Auparavant, le voile était un privilège des femmes mariées, endeuillées, ou même des religieuses. Signe de pudeur et de modestie, le port du voile est une prescription de la religion musulmane. Le voile féminin a une longue histoire qui date de plusieurs millénaires avant l’Islam. Il est donc difficile de donner une  date exacte à cette tenue vestimentaire. Le voile, apprend-on, serait antérieur de plus d’un millénaire au prophète Mohammed (PSL). En effet, selon les mêmes sources, la première mention de son port remonte aux lois assyriennes (vers 1000 av. J.-C.). Cette loi s’appliquait aux filles, aux épouses et aux concubines d’hommes libres, et aux prostituées sacrées mariées. Ces femmes voilées ne devaient pas être touchées, alors que les femmes non voilées ne disposaient d’aucune protection dans la société.

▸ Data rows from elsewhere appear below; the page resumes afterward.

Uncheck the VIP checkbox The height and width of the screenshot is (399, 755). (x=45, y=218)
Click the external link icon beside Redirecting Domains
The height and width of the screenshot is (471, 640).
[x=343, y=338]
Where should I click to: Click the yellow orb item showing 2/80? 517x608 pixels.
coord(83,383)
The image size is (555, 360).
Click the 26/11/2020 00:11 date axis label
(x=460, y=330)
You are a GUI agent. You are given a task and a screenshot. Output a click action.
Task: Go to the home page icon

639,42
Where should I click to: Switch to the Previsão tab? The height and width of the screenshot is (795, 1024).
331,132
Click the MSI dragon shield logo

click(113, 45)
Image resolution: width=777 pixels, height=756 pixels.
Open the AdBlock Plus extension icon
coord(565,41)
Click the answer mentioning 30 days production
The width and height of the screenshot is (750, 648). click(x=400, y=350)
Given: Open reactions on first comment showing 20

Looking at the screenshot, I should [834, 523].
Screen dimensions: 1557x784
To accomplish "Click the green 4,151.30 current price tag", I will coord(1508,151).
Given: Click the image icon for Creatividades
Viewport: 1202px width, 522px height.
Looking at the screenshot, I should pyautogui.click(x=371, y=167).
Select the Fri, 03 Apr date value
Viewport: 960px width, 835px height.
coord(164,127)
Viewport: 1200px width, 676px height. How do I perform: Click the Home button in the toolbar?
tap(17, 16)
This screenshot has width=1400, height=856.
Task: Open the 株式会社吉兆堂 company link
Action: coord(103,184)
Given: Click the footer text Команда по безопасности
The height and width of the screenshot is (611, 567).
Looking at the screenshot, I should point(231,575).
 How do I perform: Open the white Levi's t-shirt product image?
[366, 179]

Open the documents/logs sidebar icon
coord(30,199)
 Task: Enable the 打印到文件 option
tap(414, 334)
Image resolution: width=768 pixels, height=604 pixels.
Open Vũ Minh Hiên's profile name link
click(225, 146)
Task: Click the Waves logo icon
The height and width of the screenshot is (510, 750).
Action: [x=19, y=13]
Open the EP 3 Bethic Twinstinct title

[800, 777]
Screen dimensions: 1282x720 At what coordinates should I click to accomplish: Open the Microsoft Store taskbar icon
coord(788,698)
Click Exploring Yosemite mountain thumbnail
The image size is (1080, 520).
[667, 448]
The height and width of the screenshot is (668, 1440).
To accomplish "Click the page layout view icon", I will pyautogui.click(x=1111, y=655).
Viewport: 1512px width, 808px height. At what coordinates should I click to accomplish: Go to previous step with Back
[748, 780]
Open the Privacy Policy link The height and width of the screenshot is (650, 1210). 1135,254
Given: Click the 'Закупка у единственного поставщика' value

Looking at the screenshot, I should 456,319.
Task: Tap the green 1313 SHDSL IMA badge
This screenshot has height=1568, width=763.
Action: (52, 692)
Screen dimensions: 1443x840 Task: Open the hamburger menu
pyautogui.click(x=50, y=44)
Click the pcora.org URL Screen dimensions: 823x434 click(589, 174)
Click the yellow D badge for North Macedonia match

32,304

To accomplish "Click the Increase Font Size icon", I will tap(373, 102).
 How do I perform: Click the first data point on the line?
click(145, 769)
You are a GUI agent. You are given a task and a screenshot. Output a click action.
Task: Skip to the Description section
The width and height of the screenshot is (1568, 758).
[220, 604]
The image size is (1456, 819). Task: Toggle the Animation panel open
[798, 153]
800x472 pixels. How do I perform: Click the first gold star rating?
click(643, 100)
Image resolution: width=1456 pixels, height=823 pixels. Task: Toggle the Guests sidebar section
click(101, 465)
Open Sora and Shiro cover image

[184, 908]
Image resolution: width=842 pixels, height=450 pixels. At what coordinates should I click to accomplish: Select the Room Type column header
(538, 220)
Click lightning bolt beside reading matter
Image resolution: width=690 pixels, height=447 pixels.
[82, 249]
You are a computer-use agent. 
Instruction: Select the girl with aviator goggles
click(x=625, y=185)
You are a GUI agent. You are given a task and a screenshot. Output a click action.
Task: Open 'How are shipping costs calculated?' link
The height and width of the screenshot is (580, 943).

« Le voile est une obligation pour la femme  musulmane, explique l’Imam Cheick Oumar Konta de Kalaban Coura. Car il est dit dans le coran : « Ô prophète ! Dis à tes épouses, à leurs filles, et aux femmes des croyants, de ramener sur elles leur grand-voile : elles seront plus vite reconnues et éviteront d’être offensées. ». (Sourate al-Ah Zab ou Les coalisés) » . Il ajoute que le voile est un devoir divin qui préserve la réputation de la femme musulmane « une femme doit savoir que le style vestimentaire joue un rôle très important sur sa personnalité, tout comme elle sait quand le port de certaines tenues attirantes peut lui valoir des risques des agressions verbales, mais aussi physiques. »

De l’apparition de l’Islam à nos jours, la tenue de la femme a connu plusieurs visages et a traversé plusieurs modèles de couture suivant la mode ou d’autres conditions. Il y a plusieurs types de voile notamment le hidjab, qui signifie « cacher ». Le Hidjab, cache les « cheveux, les oreilles et le cou » et ne laisse  voir que l’ovale du visage souvent complété par une tunique ou un imperméable. La Burqa, vêtement traditionnel, long, couvrant complètement la tête et le corps, un tissu fin  dissimulant les yeux.

Il ya également le Niqab, voile intégral complété par une étoffe ne laissant apparaître qu’une fente pour les yeux. Il s’est répandu sous l’influence de l’islam wahhabite.

De nos jours le port du voile s’est développé considérablement. Au Mali, plusieurs filles ont la tête couverte et utilisent plus le Hidjab. Ainsi pour  la plupart des femmes maliennes,  le voile relève d’un phénomène d’application de dogme motivé, par une conviction religieuse. Pour elle, le voile  est une identité. « Je porte le voile parce que cela est recommandé dans l’islam. Je ne  porte pas d’habit court et transparent», a dit Minatou Traoré. Quant à  Aissata Soumano, commerçante, le voile n’est pas une tendance. Elle est voilée depuis plus de 10 ans et ne se voit pas sans son voile. « La femme, c’est la pudeur et la religion nous recommande le voile » affirme-elle

Il y’a aussi des femmes qui n’ont pas la chance de choisir le port du voile au Mali. C’est une obligation dans certaines familles maliennes  comme le cas de  Fatoumata Sacko «  je suis née dans une famille wahhabite. J’ai trois sœurs et nous avons toujours porté le voile et nos mamans se voilent également.»

Pour d’autres c’est une question de choix, affirme Tata Diarra étudiante. « J’ai commencé à porter le voile depuis à l’âge de 14 ans. Et depuis j’ai pris goût pour le voile ». Il ressort de cette analyse que pour la femme musulmane croyante et pieuse, le port du foulard est loin d’être un étouffement. Il a été ordonné par Allah parce que l’Islam considère la femme comme étant une perle qu’il faut préserver précieusement.